ACTIVITY. Reproduce the piece on books people cringe to remember, word for word and in full.

EXCERPTED TEXT.

What Books Make You Cringe To Remember?

First book crushes: The feelings are so strong and obsessive. The books seem smart, sophisticated, cool; the characters in them say and do such great things, they seem like guides sent to teach you how to be that way too. But then the crush goes, and the object of one’s former affection becomes an embarrassment — or at least the memory of you quoting them so seriously does. To explore this phenomenon, we asked an assortment of literary-inclined people to revisit the books they loved back in the day, the ones that make them absolutely cringe today.

Sam Anderson, New York Times Magazine

Oh man, I suspect you’re going to be hearing this answer a lot, but: the complete works of Ayn Rand. I discovered them toward the end of high school and walked around for a couple of years giving Howard Roark-like speeches to everyone about “the highest blazing good of selfish free-market epistemology” or something. In retrospect, it seems pretty clear that my Objectivist phase had more to do with the subjective agonies of post-adolescence (insecurity, narcissism) than it did with pure reason. (And you could argue the same thing about Ayn Rand’s relationship to it.)

Alexander Chee, author of Edinburgh: A Novel

In high school I read a brisk mix of science fiction, fantasy and gay potboilers (Mass Effect 3 now is perhaps the best way to imagine my brain then). So, the novels of Marion Zimmer Bradley — I still can’t look at Mists of Avalon — plus the Darkover novels, which all had some gay potboiler action, now that I think of it. And hello Gordon Merrick, famous for The Lord Won’t Mind but I am thinking of The Great Urge Downward.

(Stored data entries)
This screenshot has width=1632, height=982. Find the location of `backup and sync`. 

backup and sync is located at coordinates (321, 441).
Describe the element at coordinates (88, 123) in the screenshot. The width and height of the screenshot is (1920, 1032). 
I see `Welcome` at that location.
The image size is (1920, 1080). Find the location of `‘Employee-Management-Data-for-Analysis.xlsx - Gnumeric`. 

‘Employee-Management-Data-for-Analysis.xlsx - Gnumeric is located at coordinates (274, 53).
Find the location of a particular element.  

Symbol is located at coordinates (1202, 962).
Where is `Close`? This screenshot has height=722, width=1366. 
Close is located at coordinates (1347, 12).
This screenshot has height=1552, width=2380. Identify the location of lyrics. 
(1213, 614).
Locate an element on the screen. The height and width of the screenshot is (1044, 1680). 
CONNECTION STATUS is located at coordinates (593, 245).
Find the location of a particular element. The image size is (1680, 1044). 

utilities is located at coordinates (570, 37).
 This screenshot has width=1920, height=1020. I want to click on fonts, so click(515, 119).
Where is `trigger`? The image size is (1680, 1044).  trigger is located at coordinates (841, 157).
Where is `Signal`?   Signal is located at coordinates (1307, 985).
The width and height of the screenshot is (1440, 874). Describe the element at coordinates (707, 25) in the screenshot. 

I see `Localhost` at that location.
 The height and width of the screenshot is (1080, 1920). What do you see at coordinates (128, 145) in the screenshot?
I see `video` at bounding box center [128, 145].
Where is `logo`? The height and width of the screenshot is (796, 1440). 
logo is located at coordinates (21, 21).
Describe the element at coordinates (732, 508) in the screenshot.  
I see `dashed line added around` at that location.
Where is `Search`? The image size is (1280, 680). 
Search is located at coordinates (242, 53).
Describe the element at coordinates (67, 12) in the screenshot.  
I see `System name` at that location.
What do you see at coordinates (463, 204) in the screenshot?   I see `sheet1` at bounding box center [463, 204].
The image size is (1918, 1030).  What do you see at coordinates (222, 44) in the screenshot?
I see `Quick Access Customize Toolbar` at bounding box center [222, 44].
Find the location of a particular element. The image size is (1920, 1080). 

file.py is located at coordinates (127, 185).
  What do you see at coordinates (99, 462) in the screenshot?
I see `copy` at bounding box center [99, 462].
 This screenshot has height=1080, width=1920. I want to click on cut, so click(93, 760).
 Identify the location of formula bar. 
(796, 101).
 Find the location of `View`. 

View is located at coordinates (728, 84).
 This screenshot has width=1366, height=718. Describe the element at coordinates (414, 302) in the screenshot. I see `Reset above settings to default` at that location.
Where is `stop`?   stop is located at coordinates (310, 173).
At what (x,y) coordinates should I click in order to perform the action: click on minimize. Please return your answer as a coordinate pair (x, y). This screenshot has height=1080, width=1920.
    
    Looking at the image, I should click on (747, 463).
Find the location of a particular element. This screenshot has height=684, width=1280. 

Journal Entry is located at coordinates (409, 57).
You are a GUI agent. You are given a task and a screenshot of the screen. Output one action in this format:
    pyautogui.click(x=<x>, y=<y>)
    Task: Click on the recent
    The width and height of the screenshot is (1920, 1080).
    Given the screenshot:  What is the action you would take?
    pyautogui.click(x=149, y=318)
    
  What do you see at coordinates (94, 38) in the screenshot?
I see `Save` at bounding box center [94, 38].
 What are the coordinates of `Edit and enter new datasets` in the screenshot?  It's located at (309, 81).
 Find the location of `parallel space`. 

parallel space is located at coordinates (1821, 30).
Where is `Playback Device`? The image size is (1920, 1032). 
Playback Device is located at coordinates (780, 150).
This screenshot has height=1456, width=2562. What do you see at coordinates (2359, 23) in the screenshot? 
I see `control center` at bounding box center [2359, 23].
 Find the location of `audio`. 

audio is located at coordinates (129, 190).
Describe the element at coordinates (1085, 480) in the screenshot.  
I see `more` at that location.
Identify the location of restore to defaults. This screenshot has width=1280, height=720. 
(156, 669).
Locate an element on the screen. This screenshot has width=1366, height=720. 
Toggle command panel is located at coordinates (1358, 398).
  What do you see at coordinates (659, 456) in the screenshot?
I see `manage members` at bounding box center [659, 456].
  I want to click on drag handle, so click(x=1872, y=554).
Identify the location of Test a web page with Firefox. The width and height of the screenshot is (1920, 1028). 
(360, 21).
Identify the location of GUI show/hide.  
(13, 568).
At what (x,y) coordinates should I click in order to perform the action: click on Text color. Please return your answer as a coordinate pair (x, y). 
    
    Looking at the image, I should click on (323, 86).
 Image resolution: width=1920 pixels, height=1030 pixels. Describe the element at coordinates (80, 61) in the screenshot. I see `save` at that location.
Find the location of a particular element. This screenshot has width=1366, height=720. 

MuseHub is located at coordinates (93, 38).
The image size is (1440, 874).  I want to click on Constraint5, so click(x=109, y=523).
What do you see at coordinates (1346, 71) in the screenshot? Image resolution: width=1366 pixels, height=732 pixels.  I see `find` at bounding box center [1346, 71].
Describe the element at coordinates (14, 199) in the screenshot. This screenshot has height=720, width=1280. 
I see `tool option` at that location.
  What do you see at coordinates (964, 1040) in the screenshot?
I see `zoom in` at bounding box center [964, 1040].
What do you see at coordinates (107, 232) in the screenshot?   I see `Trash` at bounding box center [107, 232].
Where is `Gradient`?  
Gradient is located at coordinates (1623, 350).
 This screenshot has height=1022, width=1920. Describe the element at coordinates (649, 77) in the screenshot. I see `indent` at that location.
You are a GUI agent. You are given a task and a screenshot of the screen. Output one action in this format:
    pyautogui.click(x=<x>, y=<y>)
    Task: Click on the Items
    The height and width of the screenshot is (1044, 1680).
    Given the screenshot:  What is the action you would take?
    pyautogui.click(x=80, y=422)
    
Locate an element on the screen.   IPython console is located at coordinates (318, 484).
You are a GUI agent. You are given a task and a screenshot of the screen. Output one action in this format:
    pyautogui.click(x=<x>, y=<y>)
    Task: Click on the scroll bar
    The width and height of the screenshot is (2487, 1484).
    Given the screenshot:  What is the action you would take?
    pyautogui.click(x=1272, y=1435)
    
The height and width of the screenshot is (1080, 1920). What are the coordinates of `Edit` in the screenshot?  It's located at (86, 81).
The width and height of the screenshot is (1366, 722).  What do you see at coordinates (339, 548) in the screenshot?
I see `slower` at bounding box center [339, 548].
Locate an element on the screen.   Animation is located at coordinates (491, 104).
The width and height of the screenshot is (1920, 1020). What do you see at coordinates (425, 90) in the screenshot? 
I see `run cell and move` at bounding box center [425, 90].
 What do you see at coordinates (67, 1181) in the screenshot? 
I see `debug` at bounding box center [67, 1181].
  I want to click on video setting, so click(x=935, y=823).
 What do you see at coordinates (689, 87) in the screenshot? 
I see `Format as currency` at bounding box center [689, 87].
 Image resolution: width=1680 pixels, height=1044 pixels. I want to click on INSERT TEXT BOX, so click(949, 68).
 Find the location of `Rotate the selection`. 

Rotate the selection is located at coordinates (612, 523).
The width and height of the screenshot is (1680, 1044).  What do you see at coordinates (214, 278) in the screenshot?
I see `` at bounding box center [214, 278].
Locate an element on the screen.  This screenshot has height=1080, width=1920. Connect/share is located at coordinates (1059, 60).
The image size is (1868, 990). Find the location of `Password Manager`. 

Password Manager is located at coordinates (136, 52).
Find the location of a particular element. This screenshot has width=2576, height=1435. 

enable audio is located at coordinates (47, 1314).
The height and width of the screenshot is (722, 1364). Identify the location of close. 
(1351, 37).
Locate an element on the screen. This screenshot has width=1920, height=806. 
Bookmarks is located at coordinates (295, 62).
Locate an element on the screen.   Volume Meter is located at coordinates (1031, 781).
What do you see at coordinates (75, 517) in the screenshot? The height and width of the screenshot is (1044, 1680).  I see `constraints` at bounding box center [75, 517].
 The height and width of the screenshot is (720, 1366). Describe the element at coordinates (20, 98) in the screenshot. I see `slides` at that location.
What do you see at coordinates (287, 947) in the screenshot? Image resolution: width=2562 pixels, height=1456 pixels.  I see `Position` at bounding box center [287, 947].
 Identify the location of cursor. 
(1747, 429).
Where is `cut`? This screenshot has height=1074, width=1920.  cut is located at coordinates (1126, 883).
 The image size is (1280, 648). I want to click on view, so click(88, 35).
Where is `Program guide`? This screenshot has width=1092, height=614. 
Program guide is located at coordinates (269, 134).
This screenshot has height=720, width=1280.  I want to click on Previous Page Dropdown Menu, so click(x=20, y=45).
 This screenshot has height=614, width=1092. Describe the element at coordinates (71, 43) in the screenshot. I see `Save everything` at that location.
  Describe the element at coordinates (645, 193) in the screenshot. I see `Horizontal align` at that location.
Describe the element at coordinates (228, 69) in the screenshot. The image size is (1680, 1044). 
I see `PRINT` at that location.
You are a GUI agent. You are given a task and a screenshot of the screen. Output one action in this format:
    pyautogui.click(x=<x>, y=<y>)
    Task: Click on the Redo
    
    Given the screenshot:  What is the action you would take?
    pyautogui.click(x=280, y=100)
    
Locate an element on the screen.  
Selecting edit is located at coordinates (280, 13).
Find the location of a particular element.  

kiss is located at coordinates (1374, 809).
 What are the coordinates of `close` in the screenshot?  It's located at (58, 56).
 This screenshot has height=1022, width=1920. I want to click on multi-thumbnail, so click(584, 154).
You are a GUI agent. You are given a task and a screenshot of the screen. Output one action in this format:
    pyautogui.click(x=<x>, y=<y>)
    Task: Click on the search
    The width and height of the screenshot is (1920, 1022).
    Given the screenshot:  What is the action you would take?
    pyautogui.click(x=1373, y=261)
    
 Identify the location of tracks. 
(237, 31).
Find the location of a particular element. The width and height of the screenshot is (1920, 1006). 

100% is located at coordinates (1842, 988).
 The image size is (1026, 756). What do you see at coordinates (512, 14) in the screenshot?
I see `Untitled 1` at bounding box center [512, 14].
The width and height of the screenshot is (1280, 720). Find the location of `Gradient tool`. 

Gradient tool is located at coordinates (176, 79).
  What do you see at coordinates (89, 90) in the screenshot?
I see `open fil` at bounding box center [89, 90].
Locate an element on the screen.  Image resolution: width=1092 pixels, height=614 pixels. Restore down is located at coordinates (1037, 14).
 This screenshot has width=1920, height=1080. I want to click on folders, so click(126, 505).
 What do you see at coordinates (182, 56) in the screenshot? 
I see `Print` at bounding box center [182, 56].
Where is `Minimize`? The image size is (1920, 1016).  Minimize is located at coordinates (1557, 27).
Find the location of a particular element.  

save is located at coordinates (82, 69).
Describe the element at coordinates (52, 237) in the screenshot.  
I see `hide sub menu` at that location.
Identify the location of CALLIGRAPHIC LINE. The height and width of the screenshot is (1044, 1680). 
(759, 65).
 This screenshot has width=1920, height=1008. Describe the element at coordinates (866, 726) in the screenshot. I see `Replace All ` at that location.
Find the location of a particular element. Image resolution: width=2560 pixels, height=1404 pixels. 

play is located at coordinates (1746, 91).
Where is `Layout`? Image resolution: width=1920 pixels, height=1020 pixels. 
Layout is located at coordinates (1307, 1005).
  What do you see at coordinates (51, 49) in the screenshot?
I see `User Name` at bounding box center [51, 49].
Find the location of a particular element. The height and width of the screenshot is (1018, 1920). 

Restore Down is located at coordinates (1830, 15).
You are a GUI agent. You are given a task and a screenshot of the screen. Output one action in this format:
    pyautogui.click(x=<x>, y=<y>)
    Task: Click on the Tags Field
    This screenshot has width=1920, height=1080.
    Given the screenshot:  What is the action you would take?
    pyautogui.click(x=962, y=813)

ANSWER AREA.
What Books Make You Cringe To Remember?

First book crushes: The feelings are so strong and obsessive. The books seem smart, sophisticated, cool; the characters in them say and do such great things, they seem like guides sent to teach you how to be that way too. But then the crush goes, and the object of one’s former affection becomes an embarrassment — or at least the memory of you quoting them so seriously does. To explore this phenomenon, we asked an assortment of literary-inclined people to revisit the books they loved back in the day, the ones that make them absolutely cringe today.

Sam Anderson, New York Times Magazine

Oh man, I suspect you’re going to be hearing this answer a lot, but: the complete works of Ayn Rand. I discovered them toward the end of high school and walked around for a couple of years giving Howard Roark-like speeches to everyone about “the highest blazing good of selfish free-market epistemology” or something. In retrospect, it seems pretty clear that my Objectivist phase had more to do with the subjective agonies of post-adolescence (insecurity, narcissism) than it did with pure reason. (And you could argue the same thing about Ayn Rand’s relationship to it.)

Alexander Chee, author of Edinburgh: A Novel

In high school I read a brisk mix of science fiction, fantasy and gay potboilers (Mass Effect 3 now is perhaps the best way to imagine my brain then). So, the novels of Marion Zimmer Bradley — I still can’t look at Mists of Avalon — plus the Darkover novels, which all had some gay potboiler action, now that I think of it. And hello Gordon Merrick, famous for The Lord Won’t Mind but I am thinking of The Great Urge Downward.